Execution Scheduled for February 4. 2004


 

 

AI INDEX: AMR 51/046/2003     24 April 2003

UNITED STATES OF AMERICA
Death by discrimination - the continuing role of race in capital cases

"We simply cannot say we live in a country that offers equal justice to all Americans when racial disparities plague the system by which our society imposes the ultimate punishment." US Senator, January 2003(1)

Introduction

The USA will soon carry out its 300th execution of an African American prisoner since resuming judicial killing in 1977. By 10 April 2003, 290 blacks had been put to death, and at least a further 10 were scheduled to be killed by the end of July. African Americans are disproportionately represented among people condemned to death in the USA. While they make up 12 per cent of the national population, they account for more than 40 per cent of the country's current death row inmates, and one in three of those executed since 1977.

While the United States resorts to the death penalty more than most countries – it has carried out well over 700 executions since 1990 – it is also the case that only a small percentage of murders result in execution in the United States. It is relevant, therefore, to ask if the capital justice system selects these defendants for death in a manner that is free from racial bias.

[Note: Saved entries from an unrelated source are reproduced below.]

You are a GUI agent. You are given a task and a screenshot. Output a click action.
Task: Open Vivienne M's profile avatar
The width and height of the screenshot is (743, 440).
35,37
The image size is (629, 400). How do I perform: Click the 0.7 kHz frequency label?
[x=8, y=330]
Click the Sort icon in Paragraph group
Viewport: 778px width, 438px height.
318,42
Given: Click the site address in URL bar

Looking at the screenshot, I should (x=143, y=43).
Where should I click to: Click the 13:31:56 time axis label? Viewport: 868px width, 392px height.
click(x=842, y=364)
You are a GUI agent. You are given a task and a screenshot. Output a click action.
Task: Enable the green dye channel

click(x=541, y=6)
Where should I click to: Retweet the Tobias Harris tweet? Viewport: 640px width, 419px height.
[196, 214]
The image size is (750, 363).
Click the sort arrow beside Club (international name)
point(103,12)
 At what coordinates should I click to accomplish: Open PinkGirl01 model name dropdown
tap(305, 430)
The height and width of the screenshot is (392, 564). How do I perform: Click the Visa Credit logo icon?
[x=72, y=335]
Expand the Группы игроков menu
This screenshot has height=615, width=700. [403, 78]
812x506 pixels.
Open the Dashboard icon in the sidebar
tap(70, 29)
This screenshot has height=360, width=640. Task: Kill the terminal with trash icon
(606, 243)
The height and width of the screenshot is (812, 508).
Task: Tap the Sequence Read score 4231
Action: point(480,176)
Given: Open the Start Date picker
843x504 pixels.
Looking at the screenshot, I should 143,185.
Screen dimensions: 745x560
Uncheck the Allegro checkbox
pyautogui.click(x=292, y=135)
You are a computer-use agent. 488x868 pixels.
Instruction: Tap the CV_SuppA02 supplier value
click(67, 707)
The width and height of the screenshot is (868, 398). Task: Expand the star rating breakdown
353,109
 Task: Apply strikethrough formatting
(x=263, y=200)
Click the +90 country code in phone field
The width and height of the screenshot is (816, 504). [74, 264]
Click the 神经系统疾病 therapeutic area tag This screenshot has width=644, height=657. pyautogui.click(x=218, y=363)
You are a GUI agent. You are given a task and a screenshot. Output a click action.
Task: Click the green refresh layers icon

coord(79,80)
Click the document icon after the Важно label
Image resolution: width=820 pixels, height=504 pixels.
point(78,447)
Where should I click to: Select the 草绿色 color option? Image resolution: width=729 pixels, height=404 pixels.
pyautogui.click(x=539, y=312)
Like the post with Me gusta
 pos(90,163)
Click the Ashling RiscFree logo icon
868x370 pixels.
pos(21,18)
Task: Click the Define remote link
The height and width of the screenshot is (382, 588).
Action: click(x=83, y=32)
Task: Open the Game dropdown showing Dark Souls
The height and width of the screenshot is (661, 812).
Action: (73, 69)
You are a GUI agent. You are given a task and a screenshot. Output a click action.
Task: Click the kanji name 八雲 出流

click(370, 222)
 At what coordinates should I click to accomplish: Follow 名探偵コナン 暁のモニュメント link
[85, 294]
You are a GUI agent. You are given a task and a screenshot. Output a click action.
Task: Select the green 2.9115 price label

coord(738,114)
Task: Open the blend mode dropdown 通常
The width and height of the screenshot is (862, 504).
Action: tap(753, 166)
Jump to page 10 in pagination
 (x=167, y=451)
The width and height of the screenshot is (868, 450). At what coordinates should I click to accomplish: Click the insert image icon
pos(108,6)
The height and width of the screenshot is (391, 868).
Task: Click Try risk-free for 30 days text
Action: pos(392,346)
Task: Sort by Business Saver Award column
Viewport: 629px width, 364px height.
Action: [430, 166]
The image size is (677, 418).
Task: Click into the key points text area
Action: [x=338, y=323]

On 18 March 2003, two African American men were executed. The two people for whose murder Louis Jones and Walanzo Robinson were killed – Tracie McBride, white, and Dennis Hill, black – were among some half a million people murdered in the USA since 1977. Blacks and whites were the victims of these murders in almost equal numbers.(2) Yet 80 per cent of the people executed since 1977 were convicted of murders involving white victims.